Mais dans quel monde on vit ?

À Venise, la projection, à laquelle a assisté le couple Joaquin Phoenix et Rooney Mara, tous deux producteurs exécutifs, a laissé la salle en larmes et été accueillie par 23 minutes d’applaudissements. Du jamais vu. Brad Pitt, qui a vu le film, a lui aussi décidé d’apporter son soutien, comme Jonathan Glazer, réalisateur de The Zone of Interest.
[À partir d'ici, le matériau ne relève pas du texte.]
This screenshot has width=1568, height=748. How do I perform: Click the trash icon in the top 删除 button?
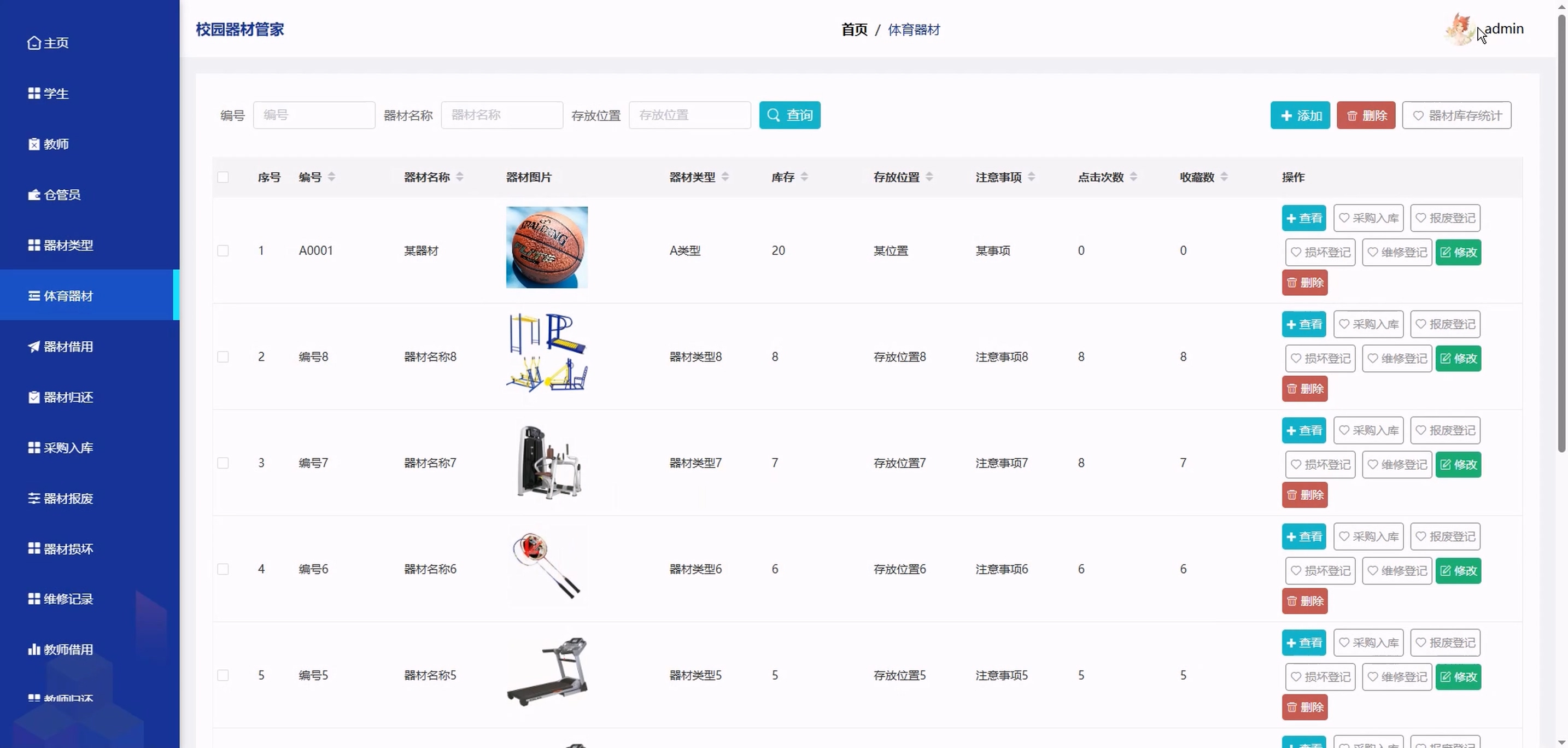coord(1352,115)
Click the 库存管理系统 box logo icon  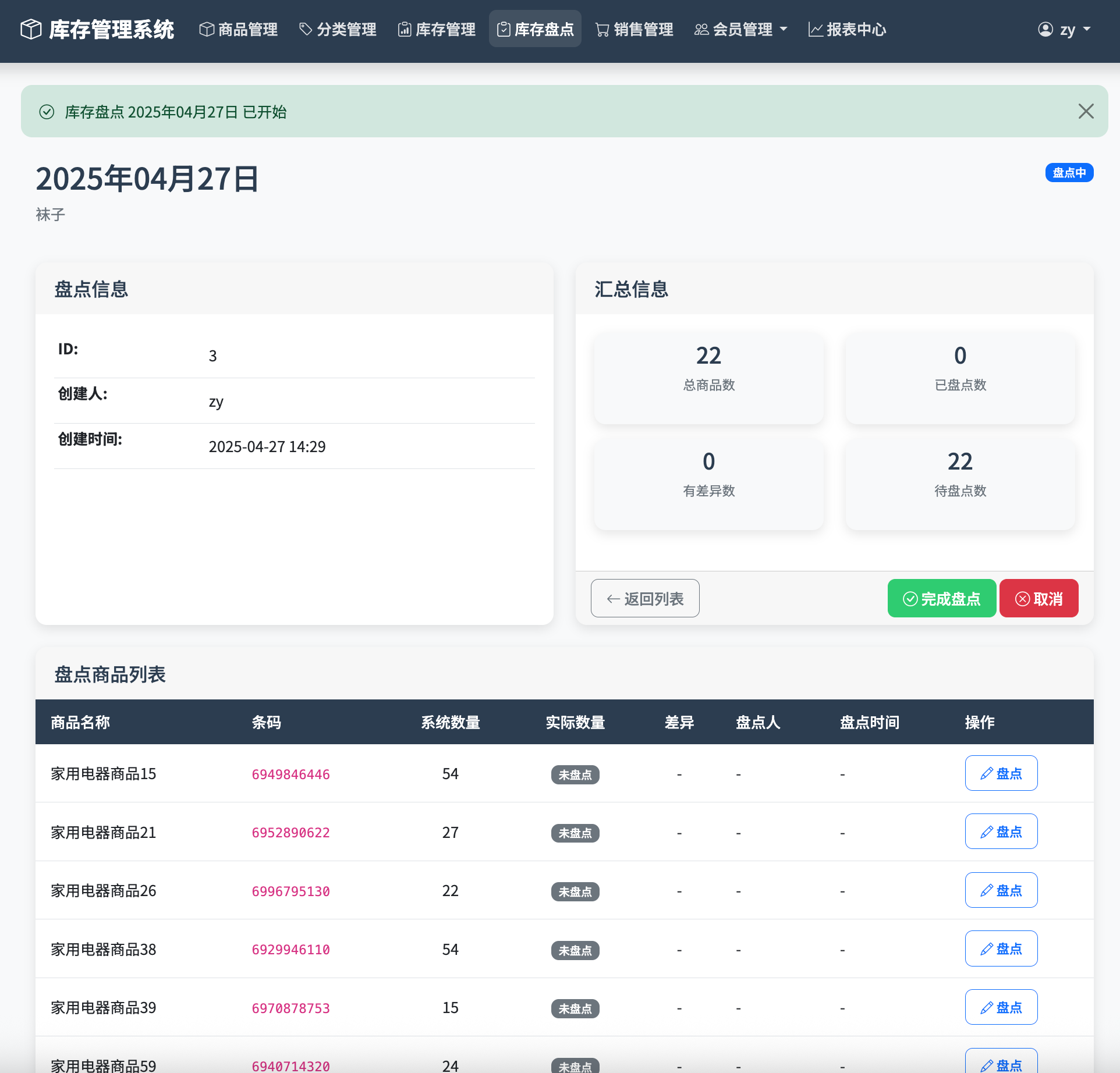(x=30, y=29)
Ils ont aussitôt fait l’objet de menaces, dit la réalisatrice.

«Leurs boîtes mail ont été inondées par des milliers et des milliers de courriels», a rapporté Kaouther Ben Hania, avec un «long texte intimidant». Le film a été choisi pour représenter la Tunisie aux Oscars 2026. «J’ai envie qu’il soit vu un petit peu partout dans le monde», affirme Kaouther Ben Hania. En le diffusant le plus massivement possible, elle veut «mettre un visage sur cette petite fille et aussi sur les travailleurs du Croissant-Rouge».

«À travers cette histoire, on peut percevoir l’énormité et la monstruosité de ce qu’il se passe à Gaza.» Elle a notamment tenu à montrer la plage de la ville, car la mère de Hind Rajab  – qui apparaît à la fin du film – «m’a dit qu’elle adorait» y aller. «Et quand je vois quelqu’un comme Donald Trump qui parle de Riviera, je me dis : « Mais dans quel monde on vit ? »», s’indigne-t-elle.

La mère de Hind Rajab a donné sa «bénédiction» à la réalisation du film, souhaitant «que la voix de sa fille ne soit pas oubliée». Le cinéma est «important pour donner une voix et un visage» aux victimes palestiniennes à Gaza, a déclaré Kaouther Ben Hania. «Nous voyons que, partout dans le monde, les médias présentent les morts comme des dommages collatéraux. Je trouve cela tellement déshumanisant et c’est pourquoi le cinéma, l’art et toutes les formes d’expression sont si importants pour donner une voix et un visage à ces personnes», a-t-elle affirmé. En outre, les employés du Croissant-Rouge, incarnés à l’écran par des acteurs palestiniens (NDLR : le film a été tourné à Tunis), ont échangé longuement avec les acteurs jouant leur rôle à l’écran.

Car le film, d’une durée de 1 h 30, se déroule intégralement dans le centre d’appel des secours du Croissant-Rouge, sous tension entre la volonté de secourir la fillette et la nécessité de respecter les protocoles d’urgence et, ainsi, ne pas mettre en danger les sauveteurs. «Des larmes ont été versées chaque jour» du tournage, a relaté l’acteur Amer Hlehel tandis que son acolyte Motaz Malhees a confié que tourner ce long métrage l’avait ramené à son enfance à Jénine (nord de la Cisjordanie). Un film aux frontières du réel qui ne laisse, donc, personne indifférent.